Tras su viaje a Estados Unidos, Javier Milei buscó mostrar un respaldo firme de Donald Trump, pero las declaraciones del republicano dejaron al descubierto que el apoyo financiero dependería del resultado electoral de octubre. Entre desmentidas, contradicciones y mensajes cruzados, la gira presidencial sumó más incertidumbre que logros.

El viaje de Javier Milei a Estados Unidos, que el Gobierno intentó presentar como un triunfo diplomático, terminó dejando un sabor amargo. Lo que debía ser la confirmación de un acuerdo millonario con la administración de Donald Trump se convirtió en un festival de contradicciones, gestos incómodos y mensajes cruzados sobre el verdadero alcance del respaldo norteamericano.
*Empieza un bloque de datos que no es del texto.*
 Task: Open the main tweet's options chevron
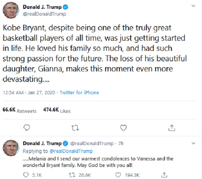coord(193,6)
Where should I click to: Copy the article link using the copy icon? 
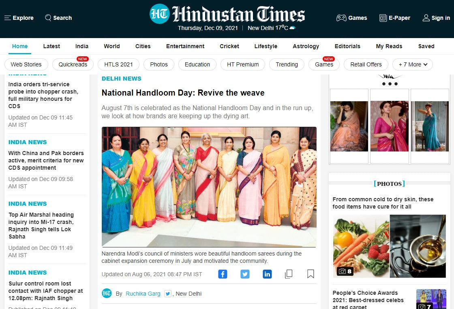[x=289, y=274]
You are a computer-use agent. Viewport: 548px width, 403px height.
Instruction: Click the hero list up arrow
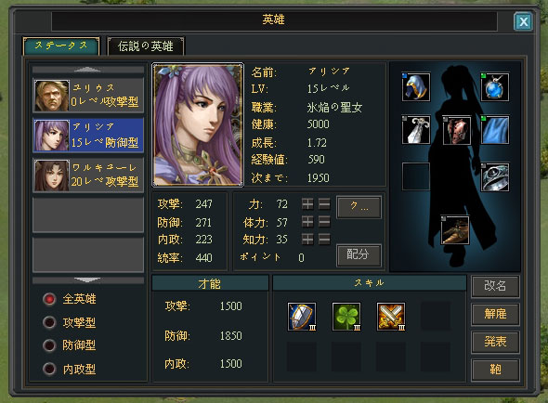[88, 70]
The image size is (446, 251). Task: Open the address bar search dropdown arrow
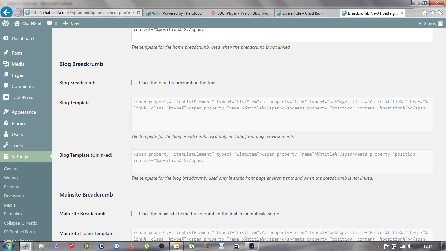click(133, 13)
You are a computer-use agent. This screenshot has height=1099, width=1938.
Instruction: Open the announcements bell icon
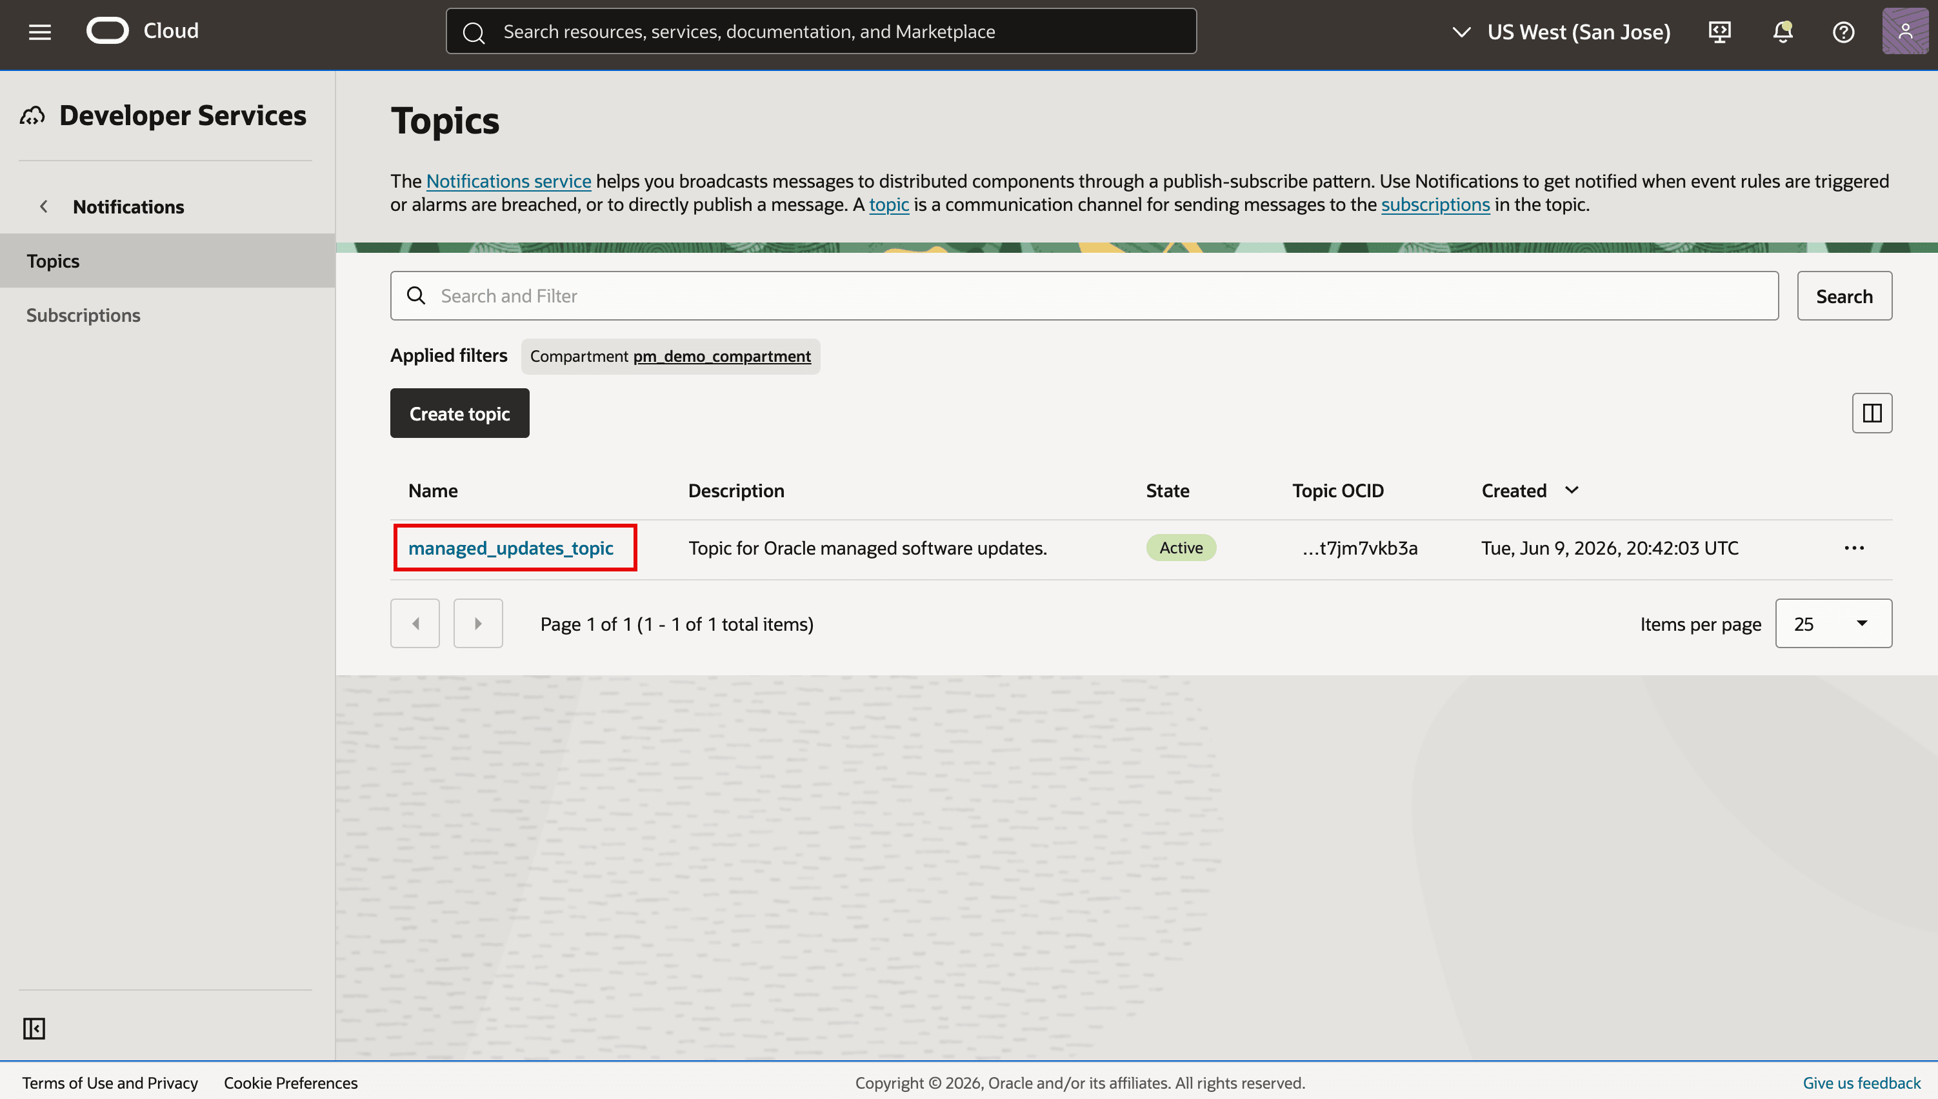[1783, 32]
El expresidente republicano fue contundente durante el almuerzo en la Casa Blanca: “Si Milei pierde con un candidato de extrema izquierda, no seremos generosos con la Argentina”. Más tarde, reforzó su postura en redes sociales con un mensaje directo a los votantes argentinos: “Apoyen a Milei en las próximas elecciones de medio término”. Lejos de un respaldo incondicional, las palabras de Trump dejaron en claro que la eventual asistencia económica dependerá del resultado electoral de octubre.
Desde la Casa Rosada salieron de inmediato a negar esa lectura. Apenas aterrizó en Buenos Aires, Milei decidió ir personalmente a un canal de televisión para ofrecer su versión. “No es cierto que el apoyo esté sujeto a una elección. Mientras yo sea presidente, cuento con el respaldo de Estados Unidos”, afirmó con tono desafiante. Sin embargo, la aclaración no alcanzó para despejar las dudas.
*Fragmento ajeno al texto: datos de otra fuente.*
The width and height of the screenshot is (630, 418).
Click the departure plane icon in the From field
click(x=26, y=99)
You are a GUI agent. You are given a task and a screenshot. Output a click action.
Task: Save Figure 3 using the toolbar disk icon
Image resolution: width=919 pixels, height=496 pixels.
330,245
Cuando el periodista le preguntó por el mensaje de Trump sobre las “elecciones intermedias”, el mandatario intentó suavizar el tema: “Eso es un extra, una forma de decirle a los argentinos que acompañen este proyecto”. Pero su explicación solo profundizó la sensación de improvisación y contradicción.
En otro tramo del reportaje, Milei fue consultado sobre qué ofreció a cambio del prometido salvataje financiero. Evitó responder con precisión y se limitó a apelar al discurso geopolítico: “Somos un aliado incondicional de Estados Unidos. Los aliados se mantienen firmes”. La frase, lejos de aclarar, reavivó las sospechas sobre los verdaderos términos del acuerdo.
Con promesas inciertas, mensajes ambiguos y un aliado que impone condiciones, la gira de Milei terminó dejando más interrogantes que certezas. En la práctica, el supuesto apoyo de Washington parece estar atado, una vez más, al resultado de las urnas.